The NYT had a piece on how Mexico’s economy remains weak and the government is again plagued by corruption. At one point it comments that:

“Growth has been slower under Mr. Peña Nieto’s presidency than the annual 2.3 percent average in the two decades before he took office.”

It is worth noting that a 2.3 percent growth rate is extremely weak for a developing country. It means that Mexico was actually falling further behind the United States even before the slowdown under President Nieto.
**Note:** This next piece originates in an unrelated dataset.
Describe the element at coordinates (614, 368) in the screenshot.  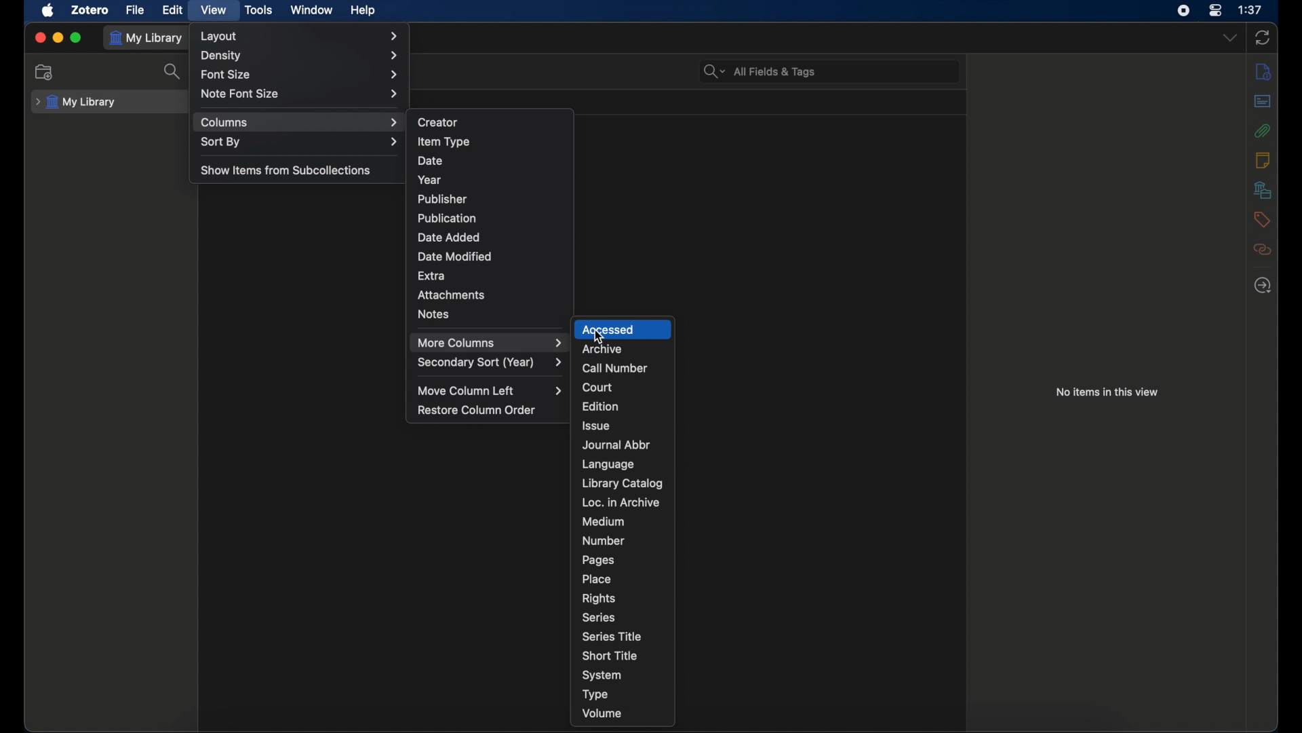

Furthermore, as the article points out, it appears that workers are seeing little or no benefit from even this limited growth, as wages remain quite low.

Last year marked the twentieth anniversary of the implementation of NAFTA. At the time there was much celebration in the media and among economists anxious to pronounce the deal a huge success. While it is always possible that Mexico’s economy would have performed even worse without NAFTA, its actual record is not much to boast about.

It is worth singling out the Washington Post in this context which periodically celebrates the rise of the middle class in Mexico in the post-NAFTA era. The Post famously invented numbers to make its pro-NAFTA case, telling readers back in 2007 that Mexico’s GDP had quadrupled since 1987. The actual increase was 83 percent. It has never bothered to correct this one.